You told me to instal mirascan driver and i do it.. but system didnt accept bcz the eppscanner doesnt digtly signed.. Why this error msg came???? cand anybody help me..pls.....
with regs 
Aparna


----------



## dai (Jul 2, 2004)

post back to the original thread instaead of starting a new one 
threads merged


----------



## brow96 (Oct 24, 2004)

*Re: Driver issue*



aparna said:


> hai,
> I already request u that i have an acer prisa 310p scanner without driver...
> You told me to instal mirascan driver and i do it.. but system didnt accept bcz the eppscanner doesnt digtly signed.. Why this error msg came???? cand anybody help me..pls.....
> with regs
> Aparna


This link might help you some. It deals with the current problem you are having with these drivers:

http://www.mydigitallife.info/2007/...ver-installation-dialog-prompt-in-windows-xp/

HTH

Bill


----------



## aparna (Feb 6, 2008)

Thank you very much for ur right guidence
Aparna

hai, 
i am using windows xp and having problem with my scanner. printer name is acer 310 prisa. but in control pannnel it is showing flatbed scanner_13 and when trying to scan a pict the error msg " The scanning software couldnot be found".
can u help me pls 
regs
Aparna


----------



## brow96 (Oct 24, 2004)

aparna said:


> Thank you very much for ur right guidence
> Aparna


Just let us know if it works for you? Then you can mark this thread *[SOLVED]* hopefully.

Bill


----------



## aparna (Feb 6, 2008)

*scanner*

Hello team
I have a scanner acer Prisa 310 p. Its working properly but the problem is that it displays parllel lines in the entire sheet..what is the issue and how can i solve it. i am attaching a sample test page here.. Pls chk it and give me an advice as early....
with rgs
Aparna


----------



## brow96 (Oct 24, 2004)

*Re: scanner*



aparna said:


> Hello team
> I have a scanner acer Prisa 310 p. Its working properly but the problem is that it displays parllel lines in the entire sheet..what is the issue and how can i solve it. i am attaching a sample test page here.. Pls chk it and give me an advice as early....
> with rgs
> Aparna


First thing are these artifacts in all scanned images or just a few?

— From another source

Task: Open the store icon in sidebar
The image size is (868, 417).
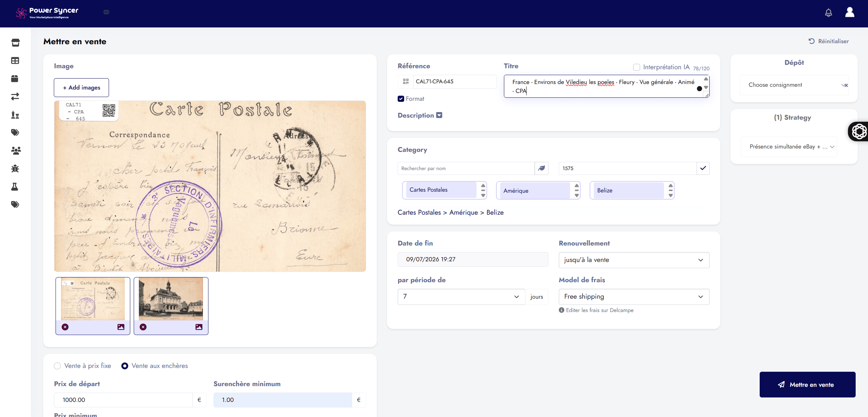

Try some glossy magazine pages and see if it's a reflection problem. Don't forget to tell the scanner that you are scanning a glossy page, or you'll generate some more false images.

HTH

Bill


----------



## samady (Feb 7, 2012)

aparna said:


> Hai,
> Can anybody help me.. I have an old scanner with me. Name: Acer prisa 310p. But i dont have the driver to install. If anybody can help...pls pls help me...
> Thanks and regs
> Aparna Gopinath:


very goooooooooooooooood


----------



## samady (Feb 7, 2012)

hi thank you


----------